The mental health challenges associated with HIV/AIDS have evolved and changed as the dynamics of the epidemic have developed. These challenges include knowledge of HIV status and disclosure to members of social networks, the impact of stigma on people living with HIV, alternative styles of coping with HIV illness and their consequences, suicidality among people with HIV, and the special challenges of HIV among persons with severe mental illness and among injection drug users. Key issues include: How have mental health needs and policies as related to HIV/AIDS been affected by changes over time in public fears of infection? How has the context for mental health treatment in the HIV/AIDS population changed as the social, cultural, and economic profile of this population has evolved? How is this care affected by evolving organizational and financing factors?
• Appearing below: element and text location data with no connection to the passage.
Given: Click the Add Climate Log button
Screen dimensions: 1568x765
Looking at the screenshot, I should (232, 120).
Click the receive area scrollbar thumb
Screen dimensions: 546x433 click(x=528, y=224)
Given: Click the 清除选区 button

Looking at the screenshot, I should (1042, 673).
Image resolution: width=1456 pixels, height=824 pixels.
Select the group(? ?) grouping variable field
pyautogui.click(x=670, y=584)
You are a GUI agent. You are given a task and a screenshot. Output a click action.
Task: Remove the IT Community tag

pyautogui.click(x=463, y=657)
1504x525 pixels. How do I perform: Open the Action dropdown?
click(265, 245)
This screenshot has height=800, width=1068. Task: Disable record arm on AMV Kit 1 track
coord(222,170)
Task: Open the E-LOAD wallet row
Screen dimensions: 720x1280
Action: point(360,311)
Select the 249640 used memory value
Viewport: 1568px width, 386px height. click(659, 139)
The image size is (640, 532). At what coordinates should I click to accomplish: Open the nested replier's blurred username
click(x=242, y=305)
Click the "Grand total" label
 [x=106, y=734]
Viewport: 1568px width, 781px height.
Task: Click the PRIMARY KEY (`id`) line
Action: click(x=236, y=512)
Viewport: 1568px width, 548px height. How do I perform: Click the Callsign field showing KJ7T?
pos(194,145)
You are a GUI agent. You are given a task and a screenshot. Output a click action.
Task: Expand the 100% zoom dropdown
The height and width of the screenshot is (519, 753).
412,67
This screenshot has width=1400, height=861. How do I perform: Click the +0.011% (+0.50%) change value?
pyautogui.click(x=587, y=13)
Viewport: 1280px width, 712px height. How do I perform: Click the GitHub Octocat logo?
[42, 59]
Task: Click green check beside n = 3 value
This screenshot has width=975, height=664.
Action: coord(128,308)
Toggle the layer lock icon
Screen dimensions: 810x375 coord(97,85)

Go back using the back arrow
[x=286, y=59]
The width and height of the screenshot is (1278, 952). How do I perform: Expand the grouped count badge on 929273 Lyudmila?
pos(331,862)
The HIV–Mental Health Challenge

The Centers for Disease Control (CDC) first noted five cases of the disease we now know as acquired immunodeficiency syndrome (AIDS) in the June 1981 issue of the Morbidity and Mortality Weekly Report (MMWR): it described young men who had sex with men (MSM) who were treated in the prior eight months at three different hospitals in Los Angeles for a type of pneumonia that appears almost exclusively in immunosuppressed patients (pneumocystis carinii pneumonia; CDC, 1981). From that time to the present, the challenges posed to mental health professionals and policy makers by AIDS and its cause, human immunodeficiency virus (HIV), have been conditioned by multiple, sometimes rapidly changing, influences. These influences include disease-related characteristics, such as its epidemiology, symptoms, common comorbidities, course, and outcome; developments in our understanding of the disease and how best to respond to it in terms of prevention, therapeutics, and palliation; and the evolving social and cultural contexts that assign meaning to the disease, the battle against it, and the effort to live with it.

While the most prominent feature of the landscapes we survey is the dramatic change brought about by the development of effective antiretroviral therapies, traditional biomedical “search for the cure” narratives neglect the continuing important role played by psychological, social, and behavioral processes in understanding, and responding to, the epidemic.